1989 Fiscal Year Annual Research Report
ロシアの極東進出と日本-シベリア鉄道の建設をめぐって
Project/Area Number |
01510231
|
Research Institution | Shinshu University |
Principal Investigator |
廣瀬 健夫 信州大学, 人文学部, 文部教官教授 (10020538)
|
Keywords | ロシアの極東進出 / シベリア鉄道 / 日露戦争 / エス・ユ-・ヴィッテ |
Research Abstract |
平成元年度には、この課題のなかでとくに日露戦争前のロシアの極東政策を研究した。そのさい、科研費で購入したロシア語の史料は大いに有用で、ロシア側の日本への対応についていくつかの新たな知見をえた。その一つは、ベゾブラ-ゾフ、クロパトキン、ヴィッテの極東視察報告で、これらの比較検討がロシア政府内部での対日政策決定過程の研究に重要であるということができる。また、日露の対立点である朝鮮をめぐる問題で、ロシアが朝鮮をどうみていたのかという点をもっと明らかにしておかねばならないのだが、この点は現在のところ全く手についていない。さらに、これは技術的なことだが、この時期のロシアの機関車の性能、能力や寒冷期での給水問題、燃料問題などももう少し明らかにしたい点である。
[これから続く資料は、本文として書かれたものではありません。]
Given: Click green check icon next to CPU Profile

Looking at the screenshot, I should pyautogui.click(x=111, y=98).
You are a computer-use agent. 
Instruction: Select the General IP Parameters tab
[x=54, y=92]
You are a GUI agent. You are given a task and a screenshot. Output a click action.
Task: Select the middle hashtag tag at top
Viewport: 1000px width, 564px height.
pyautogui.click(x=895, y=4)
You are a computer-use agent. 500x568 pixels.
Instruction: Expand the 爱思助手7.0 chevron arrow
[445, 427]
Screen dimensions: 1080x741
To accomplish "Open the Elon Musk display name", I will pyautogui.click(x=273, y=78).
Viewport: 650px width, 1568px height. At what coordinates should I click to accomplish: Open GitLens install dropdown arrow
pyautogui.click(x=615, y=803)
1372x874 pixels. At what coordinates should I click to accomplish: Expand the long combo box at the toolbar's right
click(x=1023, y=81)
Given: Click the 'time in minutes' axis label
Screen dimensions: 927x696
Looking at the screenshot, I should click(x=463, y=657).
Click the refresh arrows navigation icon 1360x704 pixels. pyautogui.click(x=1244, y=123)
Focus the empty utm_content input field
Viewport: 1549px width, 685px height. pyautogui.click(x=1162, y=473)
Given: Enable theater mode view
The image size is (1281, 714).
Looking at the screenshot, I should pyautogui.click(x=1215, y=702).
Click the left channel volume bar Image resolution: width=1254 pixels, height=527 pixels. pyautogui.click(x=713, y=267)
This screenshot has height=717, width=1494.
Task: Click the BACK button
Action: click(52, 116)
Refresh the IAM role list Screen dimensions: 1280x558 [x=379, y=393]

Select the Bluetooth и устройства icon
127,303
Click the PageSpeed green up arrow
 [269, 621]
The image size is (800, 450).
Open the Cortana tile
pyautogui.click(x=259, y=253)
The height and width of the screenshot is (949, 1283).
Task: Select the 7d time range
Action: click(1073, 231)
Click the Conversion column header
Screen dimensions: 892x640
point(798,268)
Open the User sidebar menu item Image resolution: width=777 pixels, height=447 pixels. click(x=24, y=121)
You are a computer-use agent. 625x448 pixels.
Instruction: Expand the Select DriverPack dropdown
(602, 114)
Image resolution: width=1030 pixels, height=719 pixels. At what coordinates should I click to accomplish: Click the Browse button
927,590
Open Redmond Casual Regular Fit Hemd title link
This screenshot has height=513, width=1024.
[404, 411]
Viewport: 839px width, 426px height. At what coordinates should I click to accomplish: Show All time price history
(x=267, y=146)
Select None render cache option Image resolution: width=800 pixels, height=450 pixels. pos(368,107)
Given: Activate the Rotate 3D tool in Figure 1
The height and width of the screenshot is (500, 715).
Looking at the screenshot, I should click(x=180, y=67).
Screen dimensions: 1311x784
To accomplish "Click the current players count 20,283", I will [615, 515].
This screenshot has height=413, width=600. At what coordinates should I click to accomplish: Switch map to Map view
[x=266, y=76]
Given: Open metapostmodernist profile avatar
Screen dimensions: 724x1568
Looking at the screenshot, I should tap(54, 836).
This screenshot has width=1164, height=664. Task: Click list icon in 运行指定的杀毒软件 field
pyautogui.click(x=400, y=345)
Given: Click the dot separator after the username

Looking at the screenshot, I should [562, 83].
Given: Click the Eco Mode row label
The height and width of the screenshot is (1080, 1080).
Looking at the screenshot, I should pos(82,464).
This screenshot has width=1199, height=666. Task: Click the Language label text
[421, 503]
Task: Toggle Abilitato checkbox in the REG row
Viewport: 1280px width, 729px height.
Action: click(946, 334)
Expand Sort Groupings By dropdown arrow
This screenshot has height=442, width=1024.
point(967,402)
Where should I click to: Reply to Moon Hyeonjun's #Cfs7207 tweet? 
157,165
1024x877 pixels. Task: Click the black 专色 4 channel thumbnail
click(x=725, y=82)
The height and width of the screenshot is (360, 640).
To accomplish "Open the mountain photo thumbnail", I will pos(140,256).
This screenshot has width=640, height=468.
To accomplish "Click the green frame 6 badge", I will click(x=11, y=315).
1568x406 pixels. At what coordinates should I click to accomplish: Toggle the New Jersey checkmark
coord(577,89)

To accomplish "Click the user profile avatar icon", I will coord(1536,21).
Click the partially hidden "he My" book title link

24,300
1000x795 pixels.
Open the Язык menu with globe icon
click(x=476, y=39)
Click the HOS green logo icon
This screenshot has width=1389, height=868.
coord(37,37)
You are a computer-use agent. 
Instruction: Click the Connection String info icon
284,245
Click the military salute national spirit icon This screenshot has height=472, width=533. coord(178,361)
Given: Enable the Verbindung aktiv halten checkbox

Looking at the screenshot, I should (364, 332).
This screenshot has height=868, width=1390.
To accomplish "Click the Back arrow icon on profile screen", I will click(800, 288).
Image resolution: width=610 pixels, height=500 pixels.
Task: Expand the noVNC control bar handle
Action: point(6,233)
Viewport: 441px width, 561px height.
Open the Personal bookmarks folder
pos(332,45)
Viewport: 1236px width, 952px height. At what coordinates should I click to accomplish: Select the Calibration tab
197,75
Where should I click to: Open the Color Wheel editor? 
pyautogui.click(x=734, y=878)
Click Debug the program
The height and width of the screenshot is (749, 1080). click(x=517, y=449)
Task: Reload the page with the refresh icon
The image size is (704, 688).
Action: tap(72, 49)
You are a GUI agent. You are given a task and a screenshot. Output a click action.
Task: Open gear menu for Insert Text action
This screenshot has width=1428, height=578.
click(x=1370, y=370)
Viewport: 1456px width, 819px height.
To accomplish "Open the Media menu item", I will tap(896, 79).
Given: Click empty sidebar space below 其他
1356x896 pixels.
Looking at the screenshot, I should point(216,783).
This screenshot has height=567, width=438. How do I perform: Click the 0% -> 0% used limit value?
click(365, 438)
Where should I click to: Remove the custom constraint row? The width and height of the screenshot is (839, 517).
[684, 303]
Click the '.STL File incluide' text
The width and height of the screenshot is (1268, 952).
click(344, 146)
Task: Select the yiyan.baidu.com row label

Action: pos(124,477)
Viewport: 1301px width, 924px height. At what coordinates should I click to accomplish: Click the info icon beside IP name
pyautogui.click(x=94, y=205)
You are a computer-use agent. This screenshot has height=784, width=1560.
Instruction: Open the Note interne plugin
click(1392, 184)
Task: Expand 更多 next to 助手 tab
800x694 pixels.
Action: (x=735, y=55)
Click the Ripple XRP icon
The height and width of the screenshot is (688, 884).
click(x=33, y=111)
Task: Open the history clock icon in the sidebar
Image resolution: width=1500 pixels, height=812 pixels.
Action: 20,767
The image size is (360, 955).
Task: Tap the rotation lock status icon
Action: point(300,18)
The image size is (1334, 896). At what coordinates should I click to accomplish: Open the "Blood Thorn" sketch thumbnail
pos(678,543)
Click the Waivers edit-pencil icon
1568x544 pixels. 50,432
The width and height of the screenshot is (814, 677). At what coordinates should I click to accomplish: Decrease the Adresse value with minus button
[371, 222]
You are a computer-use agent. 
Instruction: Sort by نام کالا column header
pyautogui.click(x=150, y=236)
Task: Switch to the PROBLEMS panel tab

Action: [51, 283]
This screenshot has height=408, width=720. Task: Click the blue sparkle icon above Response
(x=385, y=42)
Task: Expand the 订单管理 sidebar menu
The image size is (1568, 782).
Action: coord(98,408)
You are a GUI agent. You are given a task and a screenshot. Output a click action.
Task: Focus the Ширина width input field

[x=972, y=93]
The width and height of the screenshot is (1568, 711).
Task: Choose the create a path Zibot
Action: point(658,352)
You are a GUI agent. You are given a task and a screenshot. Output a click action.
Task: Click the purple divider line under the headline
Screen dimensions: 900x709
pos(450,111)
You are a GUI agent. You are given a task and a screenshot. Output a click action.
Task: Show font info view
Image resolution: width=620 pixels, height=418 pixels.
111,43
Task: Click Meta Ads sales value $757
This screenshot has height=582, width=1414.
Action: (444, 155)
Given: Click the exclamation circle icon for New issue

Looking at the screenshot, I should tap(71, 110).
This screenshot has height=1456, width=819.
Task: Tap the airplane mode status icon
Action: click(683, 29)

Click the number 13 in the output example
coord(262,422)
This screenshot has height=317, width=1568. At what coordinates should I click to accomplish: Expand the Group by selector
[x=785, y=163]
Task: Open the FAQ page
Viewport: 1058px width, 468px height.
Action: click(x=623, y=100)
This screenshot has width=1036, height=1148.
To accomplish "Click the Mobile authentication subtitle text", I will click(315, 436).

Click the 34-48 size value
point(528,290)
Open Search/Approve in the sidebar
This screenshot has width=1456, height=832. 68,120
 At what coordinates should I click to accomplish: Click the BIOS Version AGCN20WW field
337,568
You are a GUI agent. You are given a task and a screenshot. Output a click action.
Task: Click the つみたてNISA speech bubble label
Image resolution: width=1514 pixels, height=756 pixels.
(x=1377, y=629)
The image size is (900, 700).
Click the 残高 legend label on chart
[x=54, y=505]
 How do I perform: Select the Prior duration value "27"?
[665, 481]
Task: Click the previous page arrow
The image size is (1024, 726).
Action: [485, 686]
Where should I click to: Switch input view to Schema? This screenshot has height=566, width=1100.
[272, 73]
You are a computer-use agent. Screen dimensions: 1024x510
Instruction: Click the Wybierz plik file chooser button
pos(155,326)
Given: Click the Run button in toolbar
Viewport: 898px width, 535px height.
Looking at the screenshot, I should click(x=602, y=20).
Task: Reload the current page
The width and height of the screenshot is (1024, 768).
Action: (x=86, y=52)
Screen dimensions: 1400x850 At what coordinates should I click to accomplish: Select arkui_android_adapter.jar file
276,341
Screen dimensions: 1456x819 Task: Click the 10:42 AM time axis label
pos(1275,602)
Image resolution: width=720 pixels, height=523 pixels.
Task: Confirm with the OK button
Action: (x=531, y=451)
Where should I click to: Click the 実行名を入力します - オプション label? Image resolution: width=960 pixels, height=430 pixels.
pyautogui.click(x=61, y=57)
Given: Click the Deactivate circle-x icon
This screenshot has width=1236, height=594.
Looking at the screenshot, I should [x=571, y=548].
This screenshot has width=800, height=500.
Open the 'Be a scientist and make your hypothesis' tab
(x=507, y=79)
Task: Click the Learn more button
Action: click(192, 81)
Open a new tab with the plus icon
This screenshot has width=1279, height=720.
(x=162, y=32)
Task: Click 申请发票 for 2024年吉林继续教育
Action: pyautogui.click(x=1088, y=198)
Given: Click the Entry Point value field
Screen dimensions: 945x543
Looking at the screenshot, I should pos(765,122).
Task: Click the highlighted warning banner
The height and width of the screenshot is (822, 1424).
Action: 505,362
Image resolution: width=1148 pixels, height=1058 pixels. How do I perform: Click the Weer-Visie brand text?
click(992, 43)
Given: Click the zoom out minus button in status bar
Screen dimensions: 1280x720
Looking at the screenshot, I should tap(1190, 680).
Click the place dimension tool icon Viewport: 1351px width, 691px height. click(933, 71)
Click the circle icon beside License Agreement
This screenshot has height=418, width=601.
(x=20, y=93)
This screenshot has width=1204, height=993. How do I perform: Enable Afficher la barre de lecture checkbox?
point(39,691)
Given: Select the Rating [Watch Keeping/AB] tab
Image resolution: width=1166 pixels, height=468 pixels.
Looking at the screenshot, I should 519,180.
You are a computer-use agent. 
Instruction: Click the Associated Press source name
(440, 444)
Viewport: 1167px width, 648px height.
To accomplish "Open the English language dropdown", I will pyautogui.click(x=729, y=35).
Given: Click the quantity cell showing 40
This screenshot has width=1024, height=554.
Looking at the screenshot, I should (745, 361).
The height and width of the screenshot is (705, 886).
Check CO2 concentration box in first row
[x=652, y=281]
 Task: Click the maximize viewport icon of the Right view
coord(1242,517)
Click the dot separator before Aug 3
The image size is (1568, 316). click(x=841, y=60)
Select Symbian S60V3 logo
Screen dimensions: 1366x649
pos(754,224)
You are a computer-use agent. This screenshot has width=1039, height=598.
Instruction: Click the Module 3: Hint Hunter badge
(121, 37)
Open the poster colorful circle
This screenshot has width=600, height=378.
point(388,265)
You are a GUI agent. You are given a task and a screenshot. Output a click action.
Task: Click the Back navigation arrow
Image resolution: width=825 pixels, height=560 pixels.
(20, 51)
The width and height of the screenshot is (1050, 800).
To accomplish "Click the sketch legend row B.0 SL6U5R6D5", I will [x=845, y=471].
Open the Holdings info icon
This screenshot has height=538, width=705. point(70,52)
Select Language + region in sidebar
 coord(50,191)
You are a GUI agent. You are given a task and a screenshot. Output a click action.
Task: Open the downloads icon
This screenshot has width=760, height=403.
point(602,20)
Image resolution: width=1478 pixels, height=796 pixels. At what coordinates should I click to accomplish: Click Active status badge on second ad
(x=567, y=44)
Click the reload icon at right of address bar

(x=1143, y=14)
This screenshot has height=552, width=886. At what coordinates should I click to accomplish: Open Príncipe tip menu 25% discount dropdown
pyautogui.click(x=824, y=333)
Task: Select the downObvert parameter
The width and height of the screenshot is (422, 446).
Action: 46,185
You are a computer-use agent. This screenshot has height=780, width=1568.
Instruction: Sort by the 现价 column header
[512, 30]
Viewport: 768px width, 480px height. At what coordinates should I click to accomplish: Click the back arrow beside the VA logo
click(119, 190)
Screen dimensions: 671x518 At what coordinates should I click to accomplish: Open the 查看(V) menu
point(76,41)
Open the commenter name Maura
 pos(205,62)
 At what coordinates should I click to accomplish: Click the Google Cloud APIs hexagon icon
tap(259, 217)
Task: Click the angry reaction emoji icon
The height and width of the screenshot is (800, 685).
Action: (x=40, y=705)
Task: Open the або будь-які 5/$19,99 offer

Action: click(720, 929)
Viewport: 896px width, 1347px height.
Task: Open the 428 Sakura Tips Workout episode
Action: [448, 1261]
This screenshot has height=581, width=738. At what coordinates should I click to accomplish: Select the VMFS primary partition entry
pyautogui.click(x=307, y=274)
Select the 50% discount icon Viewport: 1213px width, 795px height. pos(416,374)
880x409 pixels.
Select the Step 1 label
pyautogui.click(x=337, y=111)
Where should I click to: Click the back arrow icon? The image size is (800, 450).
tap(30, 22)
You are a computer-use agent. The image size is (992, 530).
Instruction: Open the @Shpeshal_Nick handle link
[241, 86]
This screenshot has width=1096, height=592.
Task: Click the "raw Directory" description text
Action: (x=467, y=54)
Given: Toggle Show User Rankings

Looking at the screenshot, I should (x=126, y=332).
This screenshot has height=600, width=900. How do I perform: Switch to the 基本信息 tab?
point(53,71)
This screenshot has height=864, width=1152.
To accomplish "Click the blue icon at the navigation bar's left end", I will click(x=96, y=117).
これは実際にシベリアに行き、ソ連の鉄道当局から話をきいたり、現地視察などしなければ実体は明らかになりにくいので、出来れば、来年度にシベリアへ行ってみたいと思っているが、科研費で行くことが出来るといいのだが。 つぎに日本側の対応の点だが、山県など軍首脳、伊藤博文など政府首脳のロシア観、シベリア鉄道建設への対応を検討しているが、これには科研費による書物購入が有用であった。山県らによる「軍備意見書」の逐年的な検討に加えて、山県以外の軍関係者、海軍側の動向も研究していきたい。しかし、この点はまだ研究は進展していない。 本年度はこれまで進展していない部分の研究と新たな論点の展開による史料の入手によって研究を進めていきたいと考えている。